14 seconds when il_to is forced versus over 2 minutes (I gave up waiting) when it's allowed to use il_from.

Event Timeline

Anomie raised the priority of this task from to Needs Triage.
Anomie updated the task description. (Show Details)
Anomie changed Security from none to None.
Anomie added subscribers: Anomie, Springle.

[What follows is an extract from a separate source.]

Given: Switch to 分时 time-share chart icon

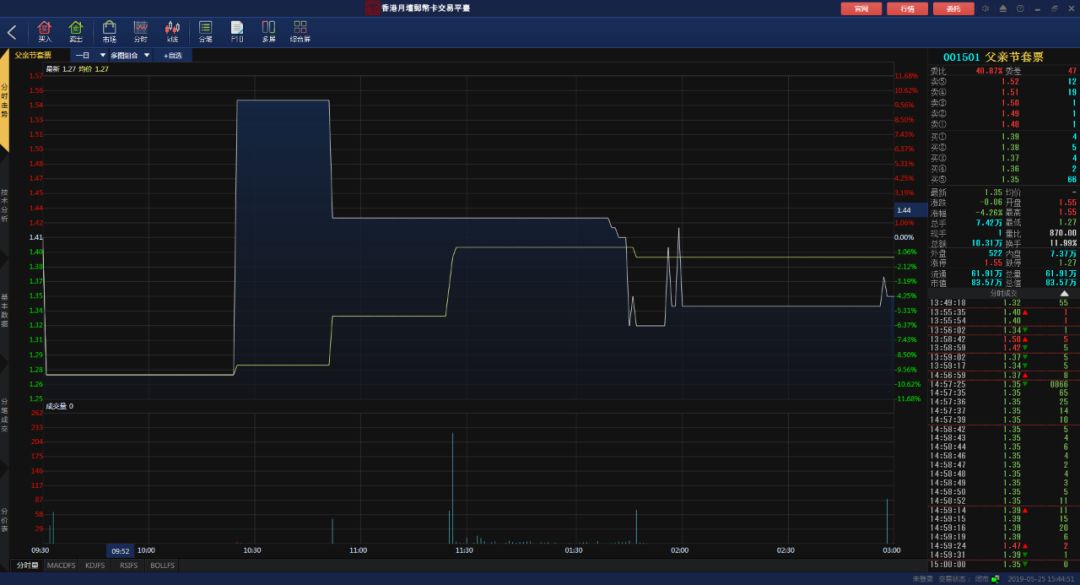Looking at the screenshot, I should (x=141, y=31).
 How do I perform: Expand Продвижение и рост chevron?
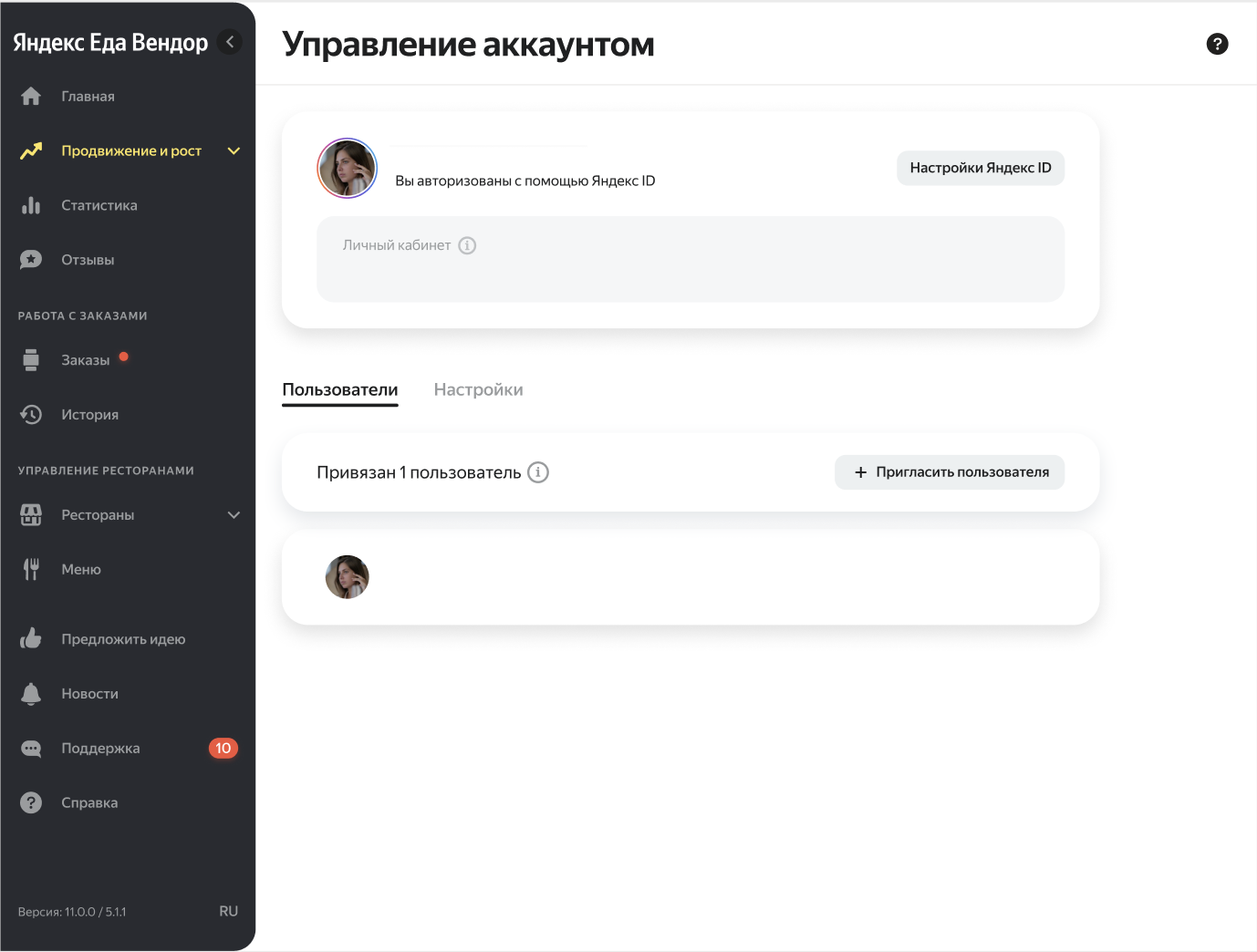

Using a MariaDB 10 enwiki slave EXPLAIN reports a different plan to SHOW EXPLAIN:

mysql> explain SELECT /* ApiQueryBacklinks::run::firstQuery Anomie */  /*! STRAIGHT_JOIN */ page_namespace,page_title,page_id,page_is_redirect  FROM `imagelinks`,`page`   WHERE (il_from=page_id) AND il_to = 'Wiktionary-logo-en.svg' AND page_is_redirect = '1'  ORDER BY il_from LIMIT 6\G
*************************** 1. row ***************************
           id: 1
  select_type: SIMPLE
        table: imagelinks
         type: index
possible_keys: il_from,il_to,il_backlinks_namespace
          key: il_from
      key_len: 261
          ref: NULL
         rows: 4074
        Extra: Using where; Using index
*************************** 2. row ***************************
           id: 1
  select_type: SIMPLE
        table: page
         type: eq_ref
possible_keys: PRIMARY,page_redirect_namespace_len
          key: PRIMARY
      key_len: 4
          ref: enwiki.imagelinks.il_from
         rows: 1
        Extra: Using where

<execute query in another thread>

mysql> SHOW EXPLAIN FOR 6\G
*************************** 1. row ***************************
           id: 1
  select_type: SIMPLE
        table: imagelinks
         type: ref
possible_keys: il_from,il_to,il_backlinks_namespace
          key: il_backlinks_namespace                          <== meh
      key_len: 257
          ref: const
         rows: 99518
        Extra: Using where; Using index; Using filesort        <== meh
*************************** 2. row ***************************
           id: 1
  select_type: SIMPLE
        table: page
         type: eq_ref
possible_keys: PRIMARY,page_redirect_namespace_len
          key: PRIMARY
      key_len: 4
          ref: enwiki.imagelinks.il_from
         rows: 1
        Extra: Using where

Don't know if this is happening on 5.5 because SHOW EXPLAIN is new.

The *_backlinks_namespace indexes are causing issues in some other places too, like pagelinks. Possible that this should be il_backlinks_namespace (il_from_namespace, il_to, il_from) instead.